Grahame-Smith’s novel grates because it’s oddly tone-deaf when it comes to its very source material. Austen’s classic is about a battle of human manners ‐ that’s human manners, not dead brutality. On a large scale, the novel doesn’t quite work ‐ Grahame-Smith squeezes in small bits about the zombie influx, before shoe-horning in giant swaths of new material about the undead who prowl the countryside. Ridiculous? Certainly.
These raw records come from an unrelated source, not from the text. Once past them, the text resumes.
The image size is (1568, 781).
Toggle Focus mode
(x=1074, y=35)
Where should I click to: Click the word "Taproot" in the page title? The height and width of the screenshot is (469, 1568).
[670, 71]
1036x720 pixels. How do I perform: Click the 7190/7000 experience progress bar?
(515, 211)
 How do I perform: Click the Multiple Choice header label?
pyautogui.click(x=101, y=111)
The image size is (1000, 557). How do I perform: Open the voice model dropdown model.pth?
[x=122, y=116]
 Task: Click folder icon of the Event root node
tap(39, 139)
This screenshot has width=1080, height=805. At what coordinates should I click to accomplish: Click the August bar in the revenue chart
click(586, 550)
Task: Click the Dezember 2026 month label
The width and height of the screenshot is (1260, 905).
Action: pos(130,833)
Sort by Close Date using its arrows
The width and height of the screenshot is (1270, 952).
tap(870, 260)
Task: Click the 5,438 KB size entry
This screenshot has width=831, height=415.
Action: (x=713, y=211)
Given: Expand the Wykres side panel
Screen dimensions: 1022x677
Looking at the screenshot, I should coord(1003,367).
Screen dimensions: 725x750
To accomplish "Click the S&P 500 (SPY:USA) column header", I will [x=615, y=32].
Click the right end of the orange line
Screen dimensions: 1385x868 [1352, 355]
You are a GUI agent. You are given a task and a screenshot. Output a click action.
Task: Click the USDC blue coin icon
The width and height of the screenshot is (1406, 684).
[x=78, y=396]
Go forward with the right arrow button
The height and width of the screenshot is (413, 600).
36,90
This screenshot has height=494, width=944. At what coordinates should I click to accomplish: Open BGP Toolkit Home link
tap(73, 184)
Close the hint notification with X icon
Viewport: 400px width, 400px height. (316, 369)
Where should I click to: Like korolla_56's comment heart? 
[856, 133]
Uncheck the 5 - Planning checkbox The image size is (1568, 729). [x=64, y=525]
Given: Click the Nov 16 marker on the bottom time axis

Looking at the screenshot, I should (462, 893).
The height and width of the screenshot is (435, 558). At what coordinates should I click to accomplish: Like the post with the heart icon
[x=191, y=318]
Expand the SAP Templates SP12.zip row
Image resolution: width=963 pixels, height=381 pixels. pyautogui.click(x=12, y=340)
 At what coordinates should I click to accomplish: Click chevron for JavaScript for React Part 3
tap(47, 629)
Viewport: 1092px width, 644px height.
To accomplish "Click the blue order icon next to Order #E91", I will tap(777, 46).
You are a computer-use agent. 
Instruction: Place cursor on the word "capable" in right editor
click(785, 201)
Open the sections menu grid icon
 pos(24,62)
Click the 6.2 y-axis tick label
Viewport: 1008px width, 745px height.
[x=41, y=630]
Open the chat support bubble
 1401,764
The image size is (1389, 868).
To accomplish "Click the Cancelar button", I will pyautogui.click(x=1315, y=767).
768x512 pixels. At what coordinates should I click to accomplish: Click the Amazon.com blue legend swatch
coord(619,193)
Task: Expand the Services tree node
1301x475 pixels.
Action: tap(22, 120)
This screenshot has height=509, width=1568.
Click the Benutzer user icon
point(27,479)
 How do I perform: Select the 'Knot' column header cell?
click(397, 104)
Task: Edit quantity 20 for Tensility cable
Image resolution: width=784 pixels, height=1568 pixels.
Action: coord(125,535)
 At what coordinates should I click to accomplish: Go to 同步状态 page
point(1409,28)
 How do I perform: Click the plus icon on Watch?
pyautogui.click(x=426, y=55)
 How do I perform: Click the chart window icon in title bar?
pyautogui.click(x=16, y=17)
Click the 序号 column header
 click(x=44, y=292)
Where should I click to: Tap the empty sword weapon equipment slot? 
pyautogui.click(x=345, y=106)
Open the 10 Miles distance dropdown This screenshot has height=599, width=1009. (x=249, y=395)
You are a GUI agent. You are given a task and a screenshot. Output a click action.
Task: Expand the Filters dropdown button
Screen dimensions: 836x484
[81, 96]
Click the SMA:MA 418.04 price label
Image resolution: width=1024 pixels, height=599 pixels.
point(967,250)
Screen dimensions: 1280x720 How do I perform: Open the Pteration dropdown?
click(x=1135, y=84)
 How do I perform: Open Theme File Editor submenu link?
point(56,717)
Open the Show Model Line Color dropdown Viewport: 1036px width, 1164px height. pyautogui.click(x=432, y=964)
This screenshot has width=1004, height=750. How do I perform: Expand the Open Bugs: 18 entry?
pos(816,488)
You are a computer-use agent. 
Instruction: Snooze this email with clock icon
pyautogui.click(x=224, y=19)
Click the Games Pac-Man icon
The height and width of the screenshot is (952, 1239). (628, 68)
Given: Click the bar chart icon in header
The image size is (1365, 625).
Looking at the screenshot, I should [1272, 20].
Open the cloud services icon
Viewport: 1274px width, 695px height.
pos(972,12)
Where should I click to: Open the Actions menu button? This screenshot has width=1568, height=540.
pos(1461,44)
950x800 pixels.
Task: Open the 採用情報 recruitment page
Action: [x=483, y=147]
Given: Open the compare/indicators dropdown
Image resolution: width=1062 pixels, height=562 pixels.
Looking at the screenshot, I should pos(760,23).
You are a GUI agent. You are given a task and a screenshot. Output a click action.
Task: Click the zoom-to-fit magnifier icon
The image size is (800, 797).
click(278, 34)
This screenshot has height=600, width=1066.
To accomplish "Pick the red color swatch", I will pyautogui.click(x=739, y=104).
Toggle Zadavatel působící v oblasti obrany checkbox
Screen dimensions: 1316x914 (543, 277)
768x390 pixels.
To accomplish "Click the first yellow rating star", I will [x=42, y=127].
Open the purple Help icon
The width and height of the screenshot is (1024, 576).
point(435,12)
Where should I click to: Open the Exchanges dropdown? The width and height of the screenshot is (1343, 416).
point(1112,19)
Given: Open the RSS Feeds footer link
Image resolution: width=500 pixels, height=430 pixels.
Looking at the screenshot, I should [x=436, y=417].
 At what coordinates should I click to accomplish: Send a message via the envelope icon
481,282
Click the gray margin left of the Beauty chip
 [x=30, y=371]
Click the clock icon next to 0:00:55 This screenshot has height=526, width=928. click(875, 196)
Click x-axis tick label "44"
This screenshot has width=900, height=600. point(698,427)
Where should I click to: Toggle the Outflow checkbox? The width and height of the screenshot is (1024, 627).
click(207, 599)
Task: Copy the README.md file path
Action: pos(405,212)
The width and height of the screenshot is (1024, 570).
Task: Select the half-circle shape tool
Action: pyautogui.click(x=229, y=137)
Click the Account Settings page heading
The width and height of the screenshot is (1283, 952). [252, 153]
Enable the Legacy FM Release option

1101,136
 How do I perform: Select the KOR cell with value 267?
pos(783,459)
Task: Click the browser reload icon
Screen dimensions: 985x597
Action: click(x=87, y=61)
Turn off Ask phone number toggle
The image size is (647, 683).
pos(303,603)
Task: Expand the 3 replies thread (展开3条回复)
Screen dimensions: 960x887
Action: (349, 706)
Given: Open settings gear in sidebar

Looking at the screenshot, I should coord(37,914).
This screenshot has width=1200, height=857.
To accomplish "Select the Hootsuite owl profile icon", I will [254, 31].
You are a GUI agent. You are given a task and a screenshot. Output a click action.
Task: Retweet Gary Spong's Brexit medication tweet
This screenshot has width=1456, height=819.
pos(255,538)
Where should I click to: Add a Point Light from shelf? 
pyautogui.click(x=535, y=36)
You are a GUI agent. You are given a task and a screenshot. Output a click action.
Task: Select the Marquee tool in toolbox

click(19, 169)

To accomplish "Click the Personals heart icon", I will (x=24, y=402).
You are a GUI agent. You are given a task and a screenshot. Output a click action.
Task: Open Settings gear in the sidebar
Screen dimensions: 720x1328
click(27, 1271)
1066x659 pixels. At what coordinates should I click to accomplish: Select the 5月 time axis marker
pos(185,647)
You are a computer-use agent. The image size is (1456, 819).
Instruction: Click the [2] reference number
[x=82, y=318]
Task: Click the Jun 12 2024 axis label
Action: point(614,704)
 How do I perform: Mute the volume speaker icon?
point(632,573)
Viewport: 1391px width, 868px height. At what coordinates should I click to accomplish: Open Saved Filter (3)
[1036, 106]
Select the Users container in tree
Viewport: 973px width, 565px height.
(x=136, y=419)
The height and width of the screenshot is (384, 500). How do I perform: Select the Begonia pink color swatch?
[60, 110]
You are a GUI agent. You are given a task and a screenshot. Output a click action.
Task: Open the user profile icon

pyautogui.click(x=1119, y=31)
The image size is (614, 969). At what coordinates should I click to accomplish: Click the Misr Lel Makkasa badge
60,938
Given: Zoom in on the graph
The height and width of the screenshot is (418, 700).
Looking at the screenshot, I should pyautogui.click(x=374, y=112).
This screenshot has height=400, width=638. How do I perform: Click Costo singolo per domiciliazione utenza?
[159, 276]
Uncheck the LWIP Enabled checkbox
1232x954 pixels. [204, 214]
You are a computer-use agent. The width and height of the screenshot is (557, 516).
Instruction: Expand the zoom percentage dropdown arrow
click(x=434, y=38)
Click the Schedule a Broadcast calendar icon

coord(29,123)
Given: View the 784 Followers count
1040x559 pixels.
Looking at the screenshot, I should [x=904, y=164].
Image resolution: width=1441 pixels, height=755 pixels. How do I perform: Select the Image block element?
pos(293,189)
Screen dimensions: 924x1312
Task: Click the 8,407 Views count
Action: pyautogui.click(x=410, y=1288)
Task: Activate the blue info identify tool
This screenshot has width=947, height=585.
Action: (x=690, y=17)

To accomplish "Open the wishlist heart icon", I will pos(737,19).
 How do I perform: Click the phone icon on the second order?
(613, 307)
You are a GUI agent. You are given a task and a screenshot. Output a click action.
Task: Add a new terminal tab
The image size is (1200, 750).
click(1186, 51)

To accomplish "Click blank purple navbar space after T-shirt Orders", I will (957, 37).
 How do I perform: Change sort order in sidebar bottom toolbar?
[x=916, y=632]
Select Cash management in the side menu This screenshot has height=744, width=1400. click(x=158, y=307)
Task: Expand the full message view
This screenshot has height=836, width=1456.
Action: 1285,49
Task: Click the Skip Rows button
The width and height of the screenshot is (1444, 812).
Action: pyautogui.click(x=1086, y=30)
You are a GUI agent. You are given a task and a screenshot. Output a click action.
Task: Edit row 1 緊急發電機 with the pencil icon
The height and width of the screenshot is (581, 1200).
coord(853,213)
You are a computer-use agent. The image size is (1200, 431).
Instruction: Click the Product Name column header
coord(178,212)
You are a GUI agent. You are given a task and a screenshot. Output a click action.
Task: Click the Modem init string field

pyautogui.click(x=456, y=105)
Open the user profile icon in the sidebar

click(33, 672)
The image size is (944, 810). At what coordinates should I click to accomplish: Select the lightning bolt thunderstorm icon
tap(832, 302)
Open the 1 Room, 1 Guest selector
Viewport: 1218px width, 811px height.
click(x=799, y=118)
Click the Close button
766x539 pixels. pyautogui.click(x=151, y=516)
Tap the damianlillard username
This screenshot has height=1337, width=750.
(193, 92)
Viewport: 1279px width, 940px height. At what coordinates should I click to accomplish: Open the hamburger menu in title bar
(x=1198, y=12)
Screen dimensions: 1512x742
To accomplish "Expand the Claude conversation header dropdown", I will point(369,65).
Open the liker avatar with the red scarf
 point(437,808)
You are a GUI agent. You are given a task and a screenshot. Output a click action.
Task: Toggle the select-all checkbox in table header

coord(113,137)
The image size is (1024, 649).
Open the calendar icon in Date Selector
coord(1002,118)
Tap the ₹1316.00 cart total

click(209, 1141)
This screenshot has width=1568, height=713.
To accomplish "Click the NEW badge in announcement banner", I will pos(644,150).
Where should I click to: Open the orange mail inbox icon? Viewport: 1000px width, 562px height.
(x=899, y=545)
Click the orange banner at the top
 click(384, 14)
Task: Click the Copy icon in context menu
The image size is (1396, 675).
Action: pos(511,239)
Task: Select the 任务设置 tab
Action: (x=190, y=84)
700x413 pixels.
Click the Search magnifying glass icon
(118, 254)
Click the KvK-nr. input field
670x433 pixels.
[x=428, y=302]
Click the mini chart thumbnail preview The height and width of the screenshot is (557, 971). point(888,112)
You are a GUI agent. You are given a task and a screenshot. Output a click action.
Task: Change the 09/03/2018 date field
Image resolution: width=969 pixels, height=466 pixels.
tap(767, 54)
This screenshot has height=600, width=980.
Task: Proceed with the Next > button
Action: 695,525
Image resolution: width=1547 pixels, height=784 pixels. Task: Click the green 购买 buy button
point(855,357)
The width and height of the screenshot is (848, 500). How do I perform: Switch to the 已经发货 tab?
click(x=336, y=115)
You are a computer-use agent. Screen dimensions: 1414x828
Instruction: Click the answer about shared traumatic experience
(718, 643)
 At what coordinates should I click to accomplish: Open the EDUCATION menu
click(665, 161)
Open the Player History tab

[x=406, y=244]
But beyond a wacky idea, Grahame-Smith’s book doesn’t even understand the smaller mechanics of Austen’s novel, making it impossible for his new school villains to fit into the original story. A small scale example? Grahame-Smith imagines the Bennett sisters as the most fearsome zombie hunters in all the land, killers who’ve learned their skills both home and abroad, having trained in China under Shaolin monks (nevermind that they also have their own Japanese dojo to train in at home, we’ll just ignore that other bit of wonky, culturally incorrect writing). One of the central issues of Pride and Prejudice is that the Bennetts are strapped for cash, adding pressure to their daughters to marry (even as the girls feel personal pressure to marry a man they love). I can’t quite see how a family without liquid assets would be able to send multiple children to train in China. And that’s just a small beef with Grahame-Smith’s book. If you are going to attempt what the author attempted with his spoof? parody? remake? reimagining?, please at least exhibit some familiarity and affection with the original material.

But despite my obvious disdain for Pride and Prejudice and Zombies, I am looking forward to the first Grahame-Smith novel to get the big screen treatment ‐ the Timur Bekmambetov-directed adaptation of Abraham Lincoln: Vampire Hunter. That film benefits from a large, talented cast and what may be the key to making Grahame-Smith’s work interesting and bearable ‐ original material that doesn’t just riff on an existing masterwork.

At the very least, if Grahame-Smith’s books inspire readers to check out Austen’s original or to read up on Honest Abe, all is not totally lost. It’s just much stupider than it needs to be.